É POSSÍVEL SOFRER
A DOR DE UM DIA DE CADA VEZ?

A questão do sofrimento é um fato permanente na existência humana.

Por que sofremos tanto?

A princípio pode-se racionalizar a existência da dor através do carma, do desejo, da fatalidade etc. Todas essas racionalizações são, porém, insatisfatórias e parciais.

Na verdade, sofremos, porque nossa vida transcorre em um organismo biológico frágil, em relações sociais frágeis, em economias frágeis e em sistemas ecológicos frágeis.

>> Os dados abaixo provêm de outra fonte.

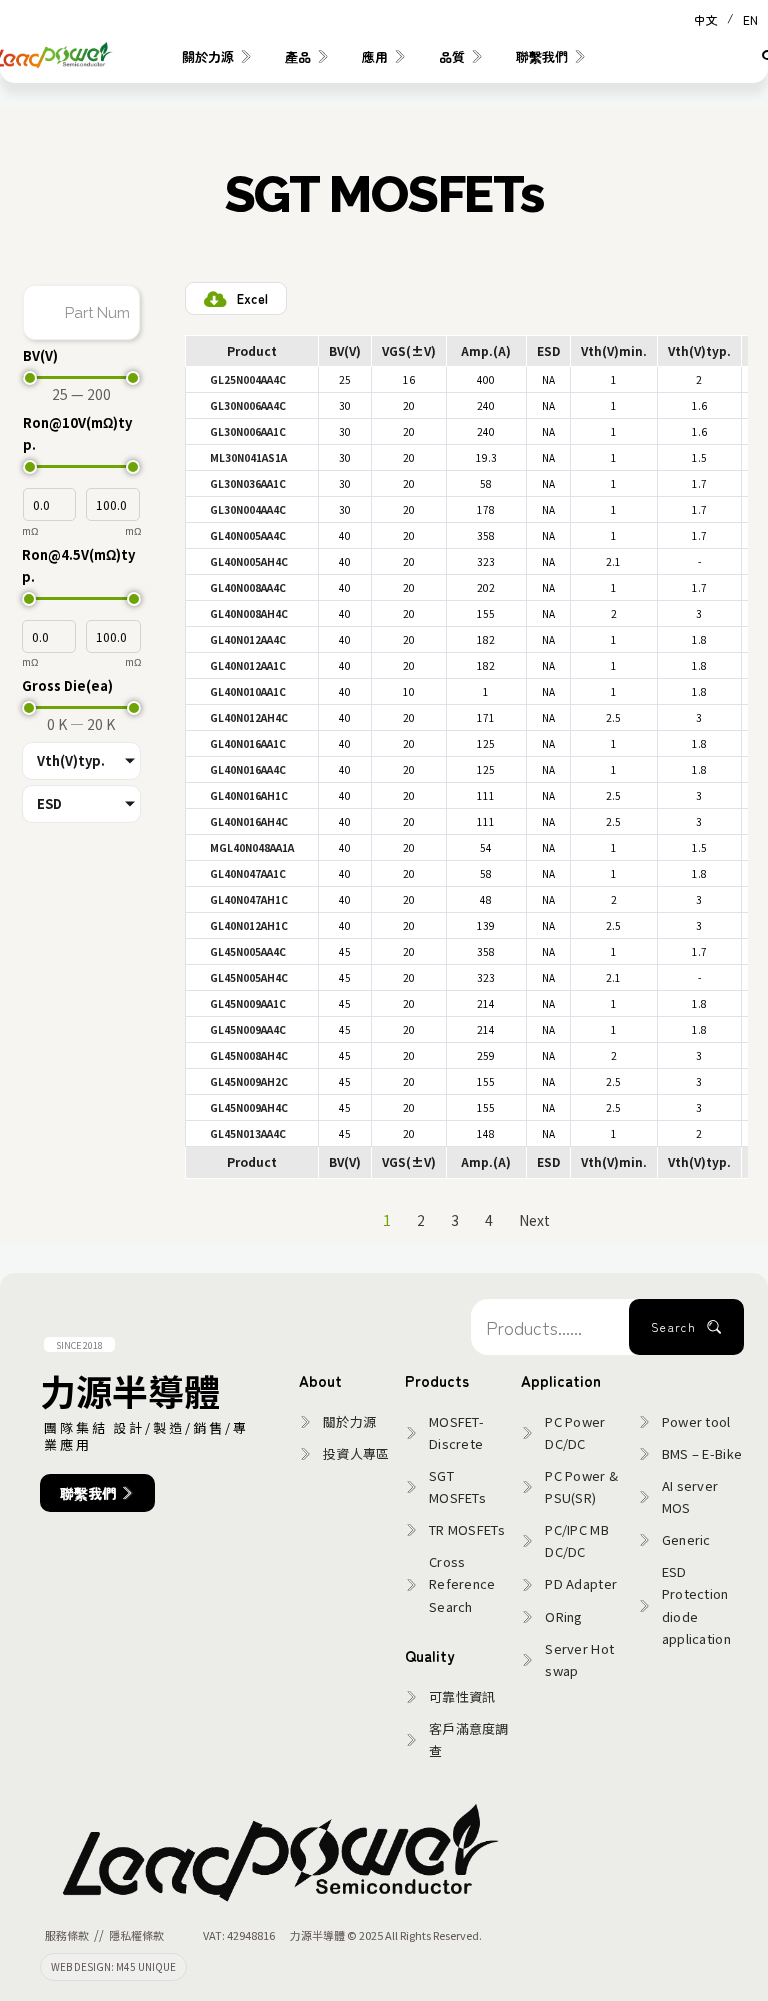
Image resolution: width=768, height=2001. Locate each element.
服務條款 (67, 1935)
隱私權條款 (136, 1935)
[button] (248, 379)
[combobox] (550, 1327)
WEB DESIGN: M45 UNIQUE (113, 1966)
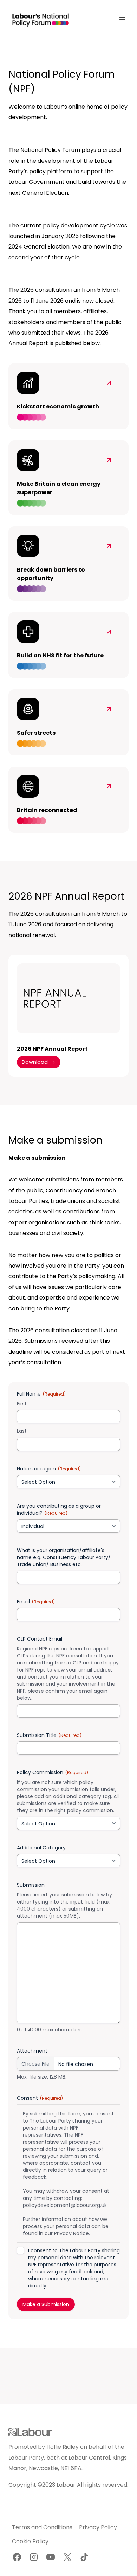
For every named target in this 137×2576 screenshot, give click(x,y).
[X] (67, 2557)
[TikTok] (84, 2557)
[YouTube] (50, 2557)
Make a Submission (45, 2304)
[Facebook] (16, 2557)
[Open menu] (122, 19)
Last (22, 1431)
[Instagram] (33, 2557)
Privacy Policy (98, 2527)
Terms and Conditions (42, 2527)
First (22, 1403)
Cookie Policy (30, 2541)
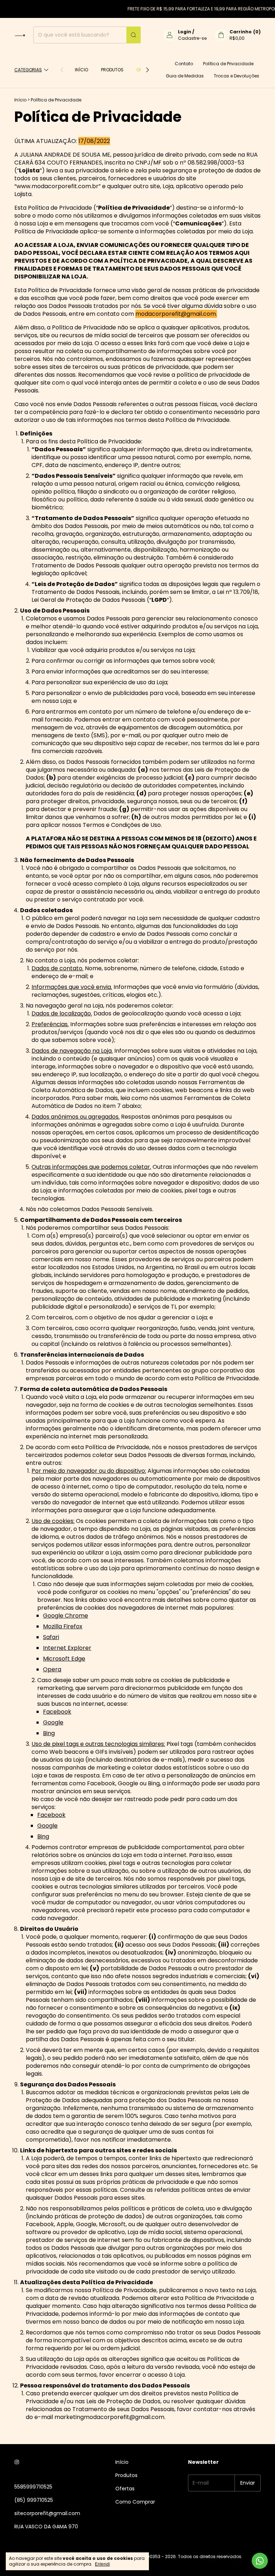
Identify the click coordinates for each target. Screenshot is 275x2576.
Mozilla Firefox (62, 1626)
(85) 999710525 (33, 2500)
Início (81, 70)
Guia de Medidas (185, 76)
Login (184, 32)
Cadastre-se (192, 38)
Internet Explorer (67, 1648)
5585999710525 (33, 2486)
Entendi (102, 2564)
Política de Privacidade (228, 64)
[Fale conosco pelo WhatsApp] (260, 2561)
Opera (52, 1669)
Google (53, 1722)
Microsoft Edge (64, 1658)
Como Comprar (135, 2501)
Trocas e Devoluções (236, 76)
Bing (49, 1733)
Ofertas (125, 2488)
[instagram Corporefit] (16, 2462)
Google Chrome (65, 1615)
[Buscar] (133, 35)
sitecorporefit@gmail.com (47, 2513)
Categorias (28, 70)
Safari (51, 1637)
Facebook (57, 1712)
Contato (184, 64)
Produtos (112, 70)
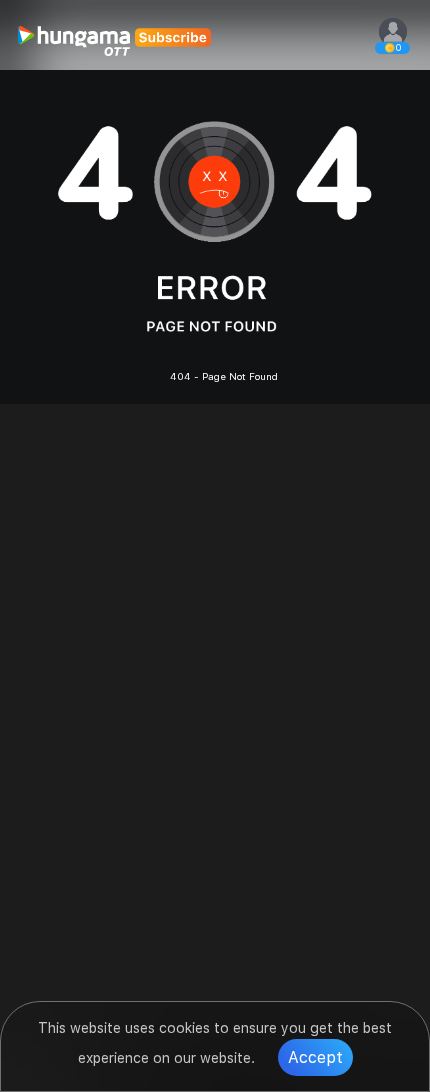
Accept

Com toda essa fragilidade, é normal e previsível que venham a ocorrer acidentes, doenças, perdas, rupturas, revoluções, catástrofes e coisas afins.

Tudo isso é causa de sofrimento porque estamos apegados a toda essa fragilidade.

Ancoramos nossos corações e mentes em coisas frágeis, passageiras e fugazes como fumaça, e depois, sofremos quando perdemos o vínculo com o objeto desses apegos.

Há um antigo sutra do budismo primitivo que diz: “O mundo é uma ponte. Atravesse-a, mas não construa uma casa sobre ela”.

Esse é um alerta contra os apegos e o sofrimento que será decorrente da perda inevitável do objeto dos apegos.

O contato com o objeto de desejo traz o medo. Se não conseguimos o objeto do desejo, sofremos com o medo de não conseguir obtê-lo. Se conseguimos, sofremos com o medo de perdê-lo.

Todos os dias trazem sua própria cota de satisfação e de sofrimento. Todas as fases da vida, da primeira infância à velhice, têm o seu próprio tipo de satisfação e de sofrimento.

A vida, de modo geral, transcorre de forma monótona e insípida, com raros momentos de extrema satisfação e outros momentos também raros de sofrimento intenso. O problema é que os momentos de sofrimento intenso se fixam na memória como traumas e deixam a impressão de que a vida toda transcorreu em intenso estado de sofrimento.

Grande parte do sofrimento humano é apenas mental: remoer as memórias das experiências de ontem e sofrer, por antecipação, as dores do amanhã.

Seria possível sofrer apenas um dia de cada vez? Não seria isso o melhor e o mais razoável ?

Qual a necessidade de adicionar a dor de hoje à dor de ontem, se não se pode viver o ontem e a dor de ontem somente existe na memória?

Os grandes instrutores sempre ensinaram a viver o presente. O próprio Jesus ensinou em seu Evangelho que “a cada dia basta sua própria dor”.

Sem dúvida, deve-se estar atento ao presente ativo e nunca somar a dor do presente à dor do passado, porque só se pode sentir a dor do presente.

Alguém que sofreu por dez anos consecutivos, não sente de uma vez toda a dor sentida nesses dez anos. Só pode sentir a dor do último instante de sofrimento, porque, nesse último instante, a dor sentida nos dez anos anteriores estará extinta e enterrada nas areias do tempo.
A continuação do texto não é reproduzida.